Personally, I don't want to feel like I'm part of a "userbase", to be
"transferred between apps" when convenient.

I guess all that anger and disappointment users express (no matter if they
stay like with FB or leave) is due to the fact that they expect someone on the
other end who built the app out of passion and maintains it as a service to
the community.

How am I supposed to become a loyal user/customer, invite my friends to that
service and provide all that data if it's all subject to some corporate
strategy, if any middle manager can shut it down if the metrics aren't going
up?

------
natch
Though I don't use it often, I feel an uncannily strong sense of good will
toward Foursquare and the company. Probably because they pioneered this stuff.
And because of their other company before Foursquare, Dodgeball, which Google
bought and lame-ified. I met the team once for two seconds at a conference and
they were really sweet happy people.

------
bellerocky
It's kind of amazing that this company is still around. They got way more
money than they knew what to do with at a way too high of a valuation, the
result being this highly polished zombie vestige of a previous era that is too
expensive to buy, has too much money to die, and whimpers along with some kind
of undefined shrinking user base. It's like a smaller, never IPO'ed version of
Yahoo. I don't know how this story is going to end, but I doubt it will
involve more people having any of their apps on their phone tomorrow than
today, at least willingly. I could see some kind of carrier deal that extends
the pain until finally they fall into the arms of a remnant brand hoarding
corporation like IAC for pennies.

------
wilsynet
If Foursquare had been bought by FB, Google, Yahoo a few years ago when it had
peaked, and then a few years later numbers were down, and engagement became
sparse, the parent company would have either de-invested or shut it down.
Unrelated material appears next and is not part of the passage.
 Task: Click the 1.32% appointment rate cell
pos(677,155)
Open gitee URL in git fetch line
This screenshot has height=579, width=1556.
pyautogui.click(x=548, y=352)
And then there would have been a slew of articles and criticism about how once
again a big company has squandered an opportunity.

Instead we get to see what really happens when the founding team executes a
pivot on what is already a pretty successful product and service that has not
yet fulfilled the Yelp sized aspirations of its founders, investors and
employees.

------
vii
Foursquare had great usage all over the world. I've traveled widely (more than
ninety countries) and all over Latin America and Eastern Europe Foursquare is
regularly used. For some reason, it got a lot of hate from the Bay Area tech
crowd who felt its heyday passed -- despite the fact that SF airport was
always swarming.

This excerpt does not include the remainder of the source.